Cleveland toujours décide de faire le bon choix, pour une fois, en prenant Joe Thomas avec le 3rd pick, même si à l’époque ils se sont fait déglinguer parce que tout le monde voulait Quinn. Les Browns le veulent aussi mais ils doivent désormais attendre le second tour et ça fait loin. Comme les Raiders ont déjà pris Jamarcus Russell, là-aussi une sage décision, et que les autres franchises n’ont soit pas envie d’un QB, soit pas envie de Brady Quinn, ce dernier glisse tranquillement jusqu’au 22e choix des Dallas Cowboys. Comme on n’est pas dans un film avec Kevin Costner, les Browns ont eu un peu de mal à monter un échange pour grimper au premier tour mais les Texans sont chauds et Cleveland peut enfin choisir l’élu.

Ce dernier, qui s’emmerde royalement depuis qu’il est tout seul dans la green room, s’est mis à l’aise. Pris par surprise, peut être assommé par le fait d’être choisi par les Browns alors qu’il pensait y avoir échappé, Brady débarque devant Roger Goodell débraillé, chewing-gum à la bouche et cheveux en vrac. Une attitude jugée « anti-professionnelle » par Joe Theismann, un autre ancien QB de Notre Dame. Ce à quoi Brady lui répond qu’en gros il n’en avait rien à foutre de sa dégaine après avoir poireauté quatre heures et demi car il voulait monter le plus vite possible sur scène pour que son cauchemar s’arrête.

Mais son cauchemar ne faisait que commencer. Outre la relation conflictuelle entre la franchise de Cleveland et sa capacité à trouver un bon quarterback, Brady Quinn n’était franchement pas l’homme de la situation, même si on le comparait avant son arrivée en NFL à Carson Palmer. Après trois années où il joue très peu avec les Browns, l’ancien Irish entame sa nouvelle carrière de journeyman avec une belle pige d’une saison à Kansas City où il balance deux touchdowns et huit interceptions.
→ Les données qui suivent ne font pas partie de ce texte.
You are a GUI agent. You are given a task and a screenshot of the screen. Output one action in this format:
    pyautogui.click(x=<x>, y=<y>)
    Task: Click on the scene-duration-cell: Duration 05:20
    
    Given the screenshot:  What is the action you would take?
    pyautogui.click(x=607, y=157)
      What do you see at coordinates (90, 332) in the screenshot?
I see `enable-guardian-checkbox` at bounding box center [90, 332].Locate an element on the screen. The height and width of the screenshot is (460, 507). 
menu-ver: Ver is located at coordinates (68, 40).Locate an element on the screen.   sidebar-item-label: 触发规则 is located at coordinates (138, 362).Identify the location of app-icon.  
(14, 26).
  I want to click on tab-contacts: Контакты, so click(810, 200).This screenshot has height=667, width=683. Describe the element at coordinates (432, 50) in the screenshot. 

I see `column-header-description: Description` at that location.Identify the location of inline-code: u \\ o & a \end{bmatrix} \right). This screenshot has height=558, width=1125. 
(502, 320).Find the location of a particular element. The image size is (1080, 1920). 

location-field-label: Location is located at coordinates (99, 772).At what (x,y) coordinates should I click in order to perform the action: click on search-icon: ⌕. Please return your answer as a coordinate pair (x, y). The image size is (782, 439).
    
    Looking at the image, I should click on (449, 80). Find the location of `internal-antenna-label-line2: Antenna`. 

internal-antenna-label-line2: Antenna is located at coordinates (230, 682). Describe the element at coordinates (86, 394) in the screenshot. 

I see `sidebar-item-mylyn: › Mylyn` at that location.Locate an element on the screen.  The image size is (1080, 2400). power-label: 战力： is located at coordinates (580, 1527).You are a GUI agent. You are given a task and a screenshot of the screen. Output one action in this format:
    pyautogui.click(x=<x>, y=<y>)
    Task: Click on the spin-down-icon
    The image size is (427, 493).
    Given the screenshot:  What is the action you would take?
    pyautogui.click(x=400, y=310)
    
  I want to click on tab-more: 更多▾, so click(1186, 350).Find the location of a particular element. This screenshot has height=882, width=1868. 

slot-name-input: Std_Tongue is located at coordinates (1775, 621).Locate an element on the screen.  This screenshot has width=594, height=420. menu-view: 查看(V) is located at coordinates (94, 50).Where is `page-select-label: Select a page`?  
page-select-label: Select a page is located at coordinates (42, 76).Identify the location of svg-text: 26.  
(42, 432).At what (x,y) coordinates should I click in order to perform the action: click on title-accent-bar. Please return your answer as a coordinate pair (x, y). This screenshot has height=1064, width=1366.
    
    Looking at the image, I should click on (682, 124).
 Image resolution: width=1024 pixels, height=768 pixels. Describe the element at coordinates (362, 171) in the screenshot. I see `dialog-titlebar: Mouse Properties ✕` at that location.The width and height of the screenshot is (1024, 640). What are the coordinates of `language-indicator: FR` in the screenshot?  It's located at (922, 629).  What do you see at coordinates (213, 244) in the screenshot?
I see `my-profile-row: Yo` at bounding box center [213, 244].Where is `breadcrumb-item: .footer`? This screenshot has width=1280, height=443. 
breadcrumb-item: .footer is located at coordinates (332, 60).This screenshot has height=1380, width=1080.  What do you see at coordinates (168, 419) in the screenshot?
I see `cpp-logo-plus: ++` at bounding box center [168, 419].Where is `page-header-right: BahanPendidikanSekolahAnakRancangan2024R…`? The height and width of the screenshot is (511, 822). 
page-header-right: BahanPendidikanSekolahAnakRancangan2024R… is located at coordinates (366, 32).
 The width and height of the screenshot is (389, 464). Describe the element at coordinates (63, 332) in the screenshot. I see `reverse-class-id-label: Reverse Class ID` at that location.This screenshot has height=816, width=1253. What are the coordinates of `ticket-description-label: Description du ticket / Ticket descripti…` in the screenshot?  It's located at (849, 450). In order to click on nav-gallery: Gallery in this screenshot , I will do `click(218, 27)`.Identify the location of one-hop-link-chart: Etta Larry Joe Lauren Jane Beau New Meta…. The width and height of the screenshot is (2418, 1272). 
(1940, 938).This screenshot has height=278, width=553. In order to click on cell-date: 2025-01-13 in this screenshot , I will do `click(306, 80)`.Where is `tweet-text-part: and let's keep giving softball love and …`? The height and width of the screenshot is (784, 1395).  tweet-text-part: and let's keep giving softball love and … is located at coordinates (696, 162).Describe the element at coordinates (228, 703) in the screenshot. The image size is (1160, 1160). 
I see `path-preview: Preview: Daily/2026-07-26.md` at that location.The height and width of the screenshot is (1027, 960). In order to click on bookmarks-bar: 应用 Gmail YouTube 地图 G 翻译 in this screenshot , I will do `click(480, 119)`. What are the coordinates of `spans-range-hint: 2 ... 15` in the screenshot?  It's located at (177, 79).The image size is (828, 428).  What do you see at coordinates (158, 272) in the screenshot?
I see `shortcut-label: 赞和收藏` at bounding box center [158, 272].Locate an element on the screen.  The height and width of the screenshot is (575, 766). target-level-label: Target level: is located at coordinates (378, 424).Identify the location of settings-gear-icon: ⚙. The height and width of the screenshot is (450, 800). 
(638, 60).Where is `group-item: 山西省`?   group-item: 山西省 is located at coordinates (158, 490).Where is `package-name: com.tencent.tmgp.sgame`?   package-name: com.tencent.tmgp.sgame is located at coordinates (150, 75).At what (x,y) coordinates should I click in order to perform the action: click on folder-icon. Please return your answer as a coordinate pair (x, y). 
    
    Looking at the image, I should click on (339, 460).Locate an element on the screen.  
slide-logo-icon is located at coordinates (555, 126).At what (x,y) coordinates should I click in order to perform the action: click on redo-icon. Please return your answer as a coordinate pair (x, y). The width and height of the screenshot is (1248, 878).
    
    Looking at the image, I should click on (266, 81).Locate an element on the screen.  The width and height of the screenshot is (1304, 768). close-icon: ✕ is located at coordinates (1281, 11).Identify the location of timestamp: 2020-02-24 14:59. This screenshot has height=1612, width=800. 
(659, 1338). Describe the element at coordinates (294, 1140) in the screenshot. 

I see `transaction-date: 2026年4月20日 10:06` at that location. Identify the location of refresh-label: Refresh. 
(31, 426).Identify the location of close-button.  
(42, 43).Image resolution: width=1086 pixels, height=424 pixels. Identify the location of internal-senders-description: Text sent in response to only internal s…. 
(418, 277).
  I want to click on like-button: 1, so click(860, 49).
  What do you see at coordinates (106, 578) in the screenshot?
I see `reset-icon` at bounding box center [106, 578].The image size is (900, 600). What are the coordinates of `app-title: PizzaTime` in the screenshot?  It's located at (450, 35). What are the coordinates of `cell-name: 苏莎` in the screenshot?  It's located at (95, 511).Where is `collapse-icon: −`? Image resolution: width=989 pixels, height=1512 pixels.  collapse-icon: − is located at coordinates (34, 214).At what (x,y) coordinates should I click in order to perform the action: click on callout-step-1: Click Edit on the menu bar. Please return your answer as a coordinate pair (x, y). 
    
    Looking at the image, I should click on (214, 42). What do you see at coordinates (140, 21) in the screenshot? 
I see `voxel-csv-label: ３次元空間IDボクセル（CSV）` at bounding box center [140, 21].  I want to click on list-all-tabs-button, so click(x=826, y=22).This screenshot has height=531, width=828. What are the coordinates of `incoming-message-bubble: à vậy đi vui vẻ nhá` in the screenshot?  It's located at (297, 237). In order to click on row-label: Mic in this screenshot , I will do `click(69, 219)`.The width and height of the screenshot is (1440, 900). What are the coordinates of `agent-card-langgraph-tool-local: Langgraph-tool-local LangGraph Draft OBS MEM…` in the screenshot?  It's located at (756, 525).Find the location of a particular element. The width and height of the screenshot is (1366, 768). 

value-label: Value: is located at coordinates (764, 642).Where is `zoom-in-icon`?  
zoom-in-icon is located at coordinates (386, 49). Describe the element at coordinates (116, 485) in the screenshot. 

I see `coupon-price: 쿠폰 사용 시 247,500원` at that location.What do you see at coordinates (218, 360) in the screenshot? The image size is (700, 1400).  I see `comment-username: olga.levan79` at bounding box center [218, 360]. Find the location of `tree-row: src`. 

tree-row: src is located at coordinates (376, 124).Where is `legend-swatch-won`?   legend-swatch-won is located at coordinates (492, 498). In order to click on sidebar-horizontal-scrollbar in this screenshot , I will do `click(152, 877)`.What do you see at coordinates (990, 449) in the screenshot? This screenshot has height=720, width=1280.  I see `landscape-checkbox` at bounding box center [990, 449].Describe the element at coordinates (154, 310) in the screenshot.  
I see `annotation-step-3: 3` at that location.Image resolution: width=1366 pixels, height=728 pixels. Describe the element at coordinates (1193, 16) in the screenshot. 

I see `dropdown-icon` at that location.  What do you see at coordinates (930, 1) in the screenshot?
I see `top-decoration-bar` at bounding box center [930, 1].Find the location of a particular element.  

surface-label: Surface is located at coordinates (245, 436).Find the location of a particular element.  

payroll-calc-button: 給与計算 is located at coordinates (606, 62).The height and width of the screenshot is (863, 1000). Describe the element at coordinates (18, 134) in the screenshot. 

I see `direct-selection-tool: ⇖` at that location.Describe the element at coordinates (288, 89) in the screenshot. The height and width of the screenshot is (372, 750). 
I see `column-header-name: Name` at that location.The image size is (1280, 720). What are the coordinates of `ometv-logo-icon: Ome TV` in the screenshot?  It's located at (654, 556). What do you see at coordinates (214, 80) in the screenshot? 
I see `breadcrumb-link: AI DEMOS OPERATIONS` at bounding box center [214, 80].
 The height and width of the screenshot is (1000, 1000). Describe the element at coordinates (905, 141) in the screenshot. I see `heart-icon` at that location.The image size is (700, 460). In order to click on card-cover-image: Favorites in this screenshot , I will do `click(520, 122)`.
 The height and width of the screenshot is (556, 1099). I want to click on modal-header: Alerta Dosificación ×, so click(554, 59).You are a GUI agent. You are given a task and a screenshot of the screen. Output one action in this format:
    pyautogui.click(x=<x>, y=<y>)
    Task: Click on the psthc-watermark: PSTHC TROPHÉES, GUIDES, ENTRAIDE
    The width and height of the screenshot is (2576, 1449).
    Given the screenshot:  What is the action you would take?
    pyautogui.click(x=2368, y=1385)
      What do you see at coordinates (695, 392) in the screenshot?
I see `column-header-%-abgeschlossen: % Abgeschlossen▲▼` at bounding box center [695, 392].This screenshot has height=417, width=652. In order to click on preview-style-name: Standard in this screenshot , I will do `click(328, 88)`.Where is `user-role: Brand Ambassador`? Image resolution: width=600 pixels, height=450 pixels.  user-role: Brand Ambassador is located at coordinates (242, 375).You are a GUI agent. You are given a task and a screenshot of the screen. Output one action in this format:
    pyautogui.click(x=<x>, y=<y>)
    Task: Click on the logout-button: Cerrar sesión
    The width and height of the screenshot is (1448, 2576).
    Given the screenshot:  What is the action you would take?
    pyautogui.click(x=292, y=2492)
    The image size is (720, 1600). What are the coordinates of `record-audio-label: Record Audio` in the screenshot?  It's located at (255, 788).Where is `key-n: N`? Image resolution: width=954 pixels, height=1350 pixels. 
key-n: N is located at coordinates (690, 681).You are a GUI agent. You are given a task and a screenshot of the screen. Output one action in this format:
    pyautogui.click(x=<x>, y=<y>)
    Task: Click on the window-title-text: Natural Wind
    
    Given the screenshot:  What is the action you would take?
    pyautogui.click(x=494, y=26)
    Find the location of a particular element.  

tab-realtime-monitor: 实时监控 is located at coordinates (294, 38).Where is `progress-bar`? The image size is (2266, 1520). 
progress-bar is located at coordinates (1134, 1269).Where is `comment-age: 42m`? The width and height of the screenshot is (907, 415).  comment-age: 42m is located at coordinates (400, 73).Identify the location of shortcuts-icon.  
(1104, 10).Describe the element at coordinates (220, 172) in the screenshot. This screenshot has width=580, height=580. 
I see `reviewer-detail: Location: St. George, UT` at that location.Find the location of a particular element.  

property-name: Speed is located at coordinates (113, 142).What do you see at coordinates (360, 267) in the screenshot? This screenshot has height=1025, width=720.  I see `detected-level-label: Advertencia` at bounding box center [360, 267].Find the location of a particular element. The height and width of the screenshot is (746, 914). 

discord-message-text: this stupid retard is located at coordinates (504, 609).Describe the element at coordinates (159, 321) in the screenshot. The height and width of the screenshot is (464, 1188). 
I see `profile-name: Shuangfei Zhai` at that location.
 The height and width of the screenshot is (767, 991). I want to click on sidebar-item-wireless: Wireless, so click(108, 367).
Taulier du blog USC Trojans FR pendant quelques années, Loïc Baruteu aka Bartholomeo a rejoint définitivement l'équipe de The Blue Pennant en septembre 2013 après plusieurs collaborations fructueuses.

5 Commentaires

5 Comments

  1. Tamoul_à_moustache

    23 septembre 2017 à 11h16

    Salut Loïc. Super rubrique pour se tenir au courant, il y a tellement de joueurs à suivre chaque semaine !
    Pour la section Rookies NFL, tu pourrais rappeler leur fac, stp? Alors, c’était il y a seulement un an qu’ils sont partis et « DeShone Kizer (Browns/Notre Dame) » c’est lourd à écrire mais, moi, ca me permettrait de me souvenir d’où ils viennent 🙂

    • Loïc Baruteu

      24 septembre 2017 à 15h18

      Ça me paraît acceptable, allez !

  2. pep

    24 septembre 2017 à 00h23

    Etonné encore une fois (comme les années précédentes) de ne pas voir QB Bayer Mayfield dans cette liste.

    • Loïc Baruteu

      24 septembre 2017 à 15h32

      Il a des traits NFL, quant à savoir s’il vaut un choix de premier tour, la question reste entière. Les scouts se méfient de la transition des QB stars du college football en NFL. Il y a dix ans, les Sooners avaient déjà un QB star, Jason White, qui a remporté le Heisman et qui les a conduit en finale nationale, pourtant il n’a même pas été sélectionné à la draft. Il y a énormément de paramètres, par exemple le fait que Mayfield a été arrêté cet été, qu’il était un prospect moyen en sortant de high school, qu’il a été transféré de Texas Tech où il n’était pas titulaire, etc.

      Bref une équipe peut toujours tomber in love comme on dit mais pour l’instant son profil laisse songeur.

      • pep

        25 septembre 2017 à 23h04

        Merci pour ces éclaircissement Loic.